- _SOURCE EXTRACT_:
Pasha goes on to suggest that for those at risk that perhaps “wearing a brace at a younger age may prevent scoliosis from developing” (1). This again is what we do when parents indicate they prefer proactive treatment for scoliosis, rather than abiding by the watch and wait philosophy. This is especially true when young patients have a high risk of progression. Clinically, the Cheneau Gensingen brace® has proven to be an ideal vehicle in this regard, for curves of varying degrees. This is because Gensingen braces are created for spinal correction in all three planes of scoliosis – a central premise of Cheneau bracing from early on.
In 2008, van Loon et al. provided evidence of influencing the sagittal plane in regard to bracing. He concluded that “scoliosis deformities are significantly reduced in supine position by a lordotic fulcrum force on the thoracolumbar junction and that these findings may have an impact on bracing techniques” (5). In a follow-up study, it was concluded that “significant reduction of scoliosis and kyphotic curves is possible during growth. By stepwise restoration of thoracolumbar lordosis and preventing overload in compression during sitting creates improved condition” (6).

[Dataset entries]
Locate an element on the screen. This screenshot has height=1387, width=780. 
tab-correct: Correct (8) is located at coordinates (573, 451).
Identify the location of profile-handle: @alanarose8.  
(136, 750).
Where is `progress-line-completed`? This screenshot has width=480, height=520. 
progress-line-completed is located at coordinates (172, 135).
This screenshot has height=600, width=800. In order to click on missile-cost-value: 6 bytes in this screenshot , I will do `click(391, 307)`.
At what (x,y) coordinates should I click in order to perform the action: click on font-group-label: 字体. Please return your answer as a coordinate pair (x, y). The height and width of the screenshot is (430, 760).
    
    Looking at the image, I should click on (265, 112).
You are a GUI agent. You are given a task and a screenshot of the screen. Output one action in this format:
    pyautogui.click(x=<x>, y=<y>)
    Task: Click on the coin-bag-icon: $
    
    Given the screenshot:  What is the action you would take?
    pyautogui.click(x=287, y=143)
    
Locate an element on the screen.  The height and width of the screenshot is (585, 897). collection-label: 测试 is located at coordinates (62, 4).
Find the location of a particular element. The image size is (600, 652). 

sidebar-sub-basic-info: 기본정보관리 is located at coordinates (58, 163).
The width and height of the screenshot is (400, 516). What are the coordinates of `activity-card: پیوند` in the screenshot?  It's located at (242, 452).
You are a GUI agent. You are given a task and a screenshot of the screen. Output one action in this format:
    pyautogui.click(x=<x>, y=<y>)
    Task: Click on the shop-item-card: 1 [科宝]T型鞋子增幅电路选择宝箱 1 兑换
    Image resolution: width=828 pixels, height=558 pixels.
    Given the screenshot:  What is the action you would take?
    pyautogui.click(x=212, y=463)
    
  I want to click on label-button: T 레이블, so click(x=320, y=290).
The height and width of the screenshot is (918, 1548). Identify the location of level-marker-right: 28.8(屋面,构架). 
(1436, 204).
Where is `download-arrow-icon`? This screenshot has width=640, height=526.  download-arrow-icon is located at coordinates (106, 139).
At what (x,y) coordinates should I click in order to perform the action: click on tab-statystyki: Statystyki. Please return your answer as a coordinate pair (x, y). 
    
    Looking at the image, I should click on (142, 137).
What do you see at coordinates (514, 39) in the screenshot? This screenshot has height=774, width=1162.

- _TASK ITEM_: Extract from the scoliosis bracing passage the span running from "Pasha goes on" up to and including "from early on.". Work only from the scoliosis bracing passage.

- _SOLUTION_:
Pasha goes on to suggest that for those at risk that perhaps “wearing a brace at a younger age may prevent scoliosis from developing” (1). This again is what we do when parents indicate they prefer proactive treatment for scoliosis, rather than abiding by the watch and wait philosophy. This is especially true when young patients have a high risk of progression. Clinically, the Cheneau Gensingen brace® has proven to be an ideal vehicle in this regard, for curves of varying degrees. This is because Gensingen braces are created for spinal correction in all three planes of scoliosis – a central premise of Cheneau bracing from early on.